- Born: February 9, 1869 Kalvarija, Congress of Poland, Russian Empire
- Died: February 10, 1950 (aged 81) Brooklyn, New York, U.S.
- Occupation: Philanthropist
- Known for: Co-founder of Ex-Lax Inc.
- Spouse: Gussie H. Matz

= Israel Matz =

Israel Matz (ישראל מץ; February 9, 1869 - February 10, 1950) was a Lithuanian Jewish philanthropist. He is well known for co-founding the Ex-Lax company in 1906, today owned by Novartis. His grandson, Roy M. Goodman, was a New York State Senator from 1969–2002.

==Community activity==

===Israel Matz Institute for Jewish Law===
The Israel Matz Institute for Jewish Law at the Faculty of Law of the Hebrew University of Jerusalem, is located on Mount Scopus, in one of the original buildings of the Hebrew University, built in 1925.

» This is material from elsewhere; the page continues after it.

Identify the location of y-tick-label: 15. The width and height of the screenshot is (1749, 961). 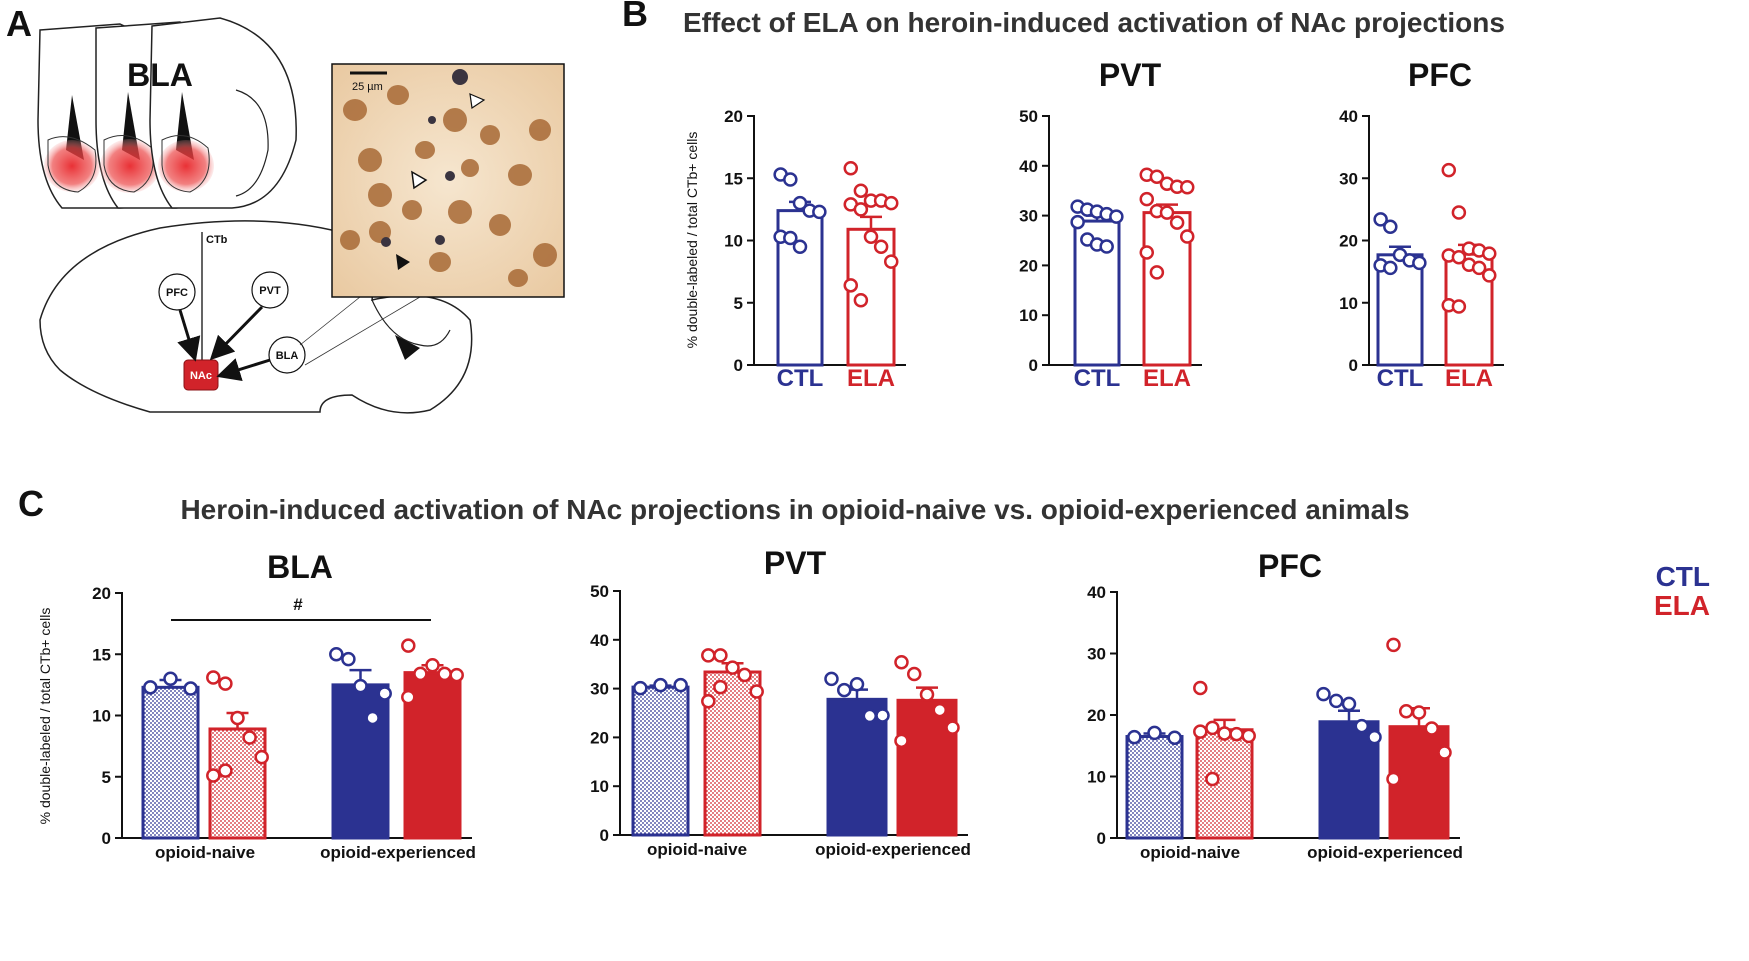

===Israel Matz Foundation===
The Israel Matz Foundation is a non profit organization located in New York City. The foundation is concerned with aiding indigent Hebrew writers

===The Israel Matz Chair of Organic Chemistry===
The Israel Matz Chair of Organic Chemistry was established at the Weizmann Institute of Science by the Alice Matz Goodman Endowment Fund, New York, NY, daughter of Israel Matz.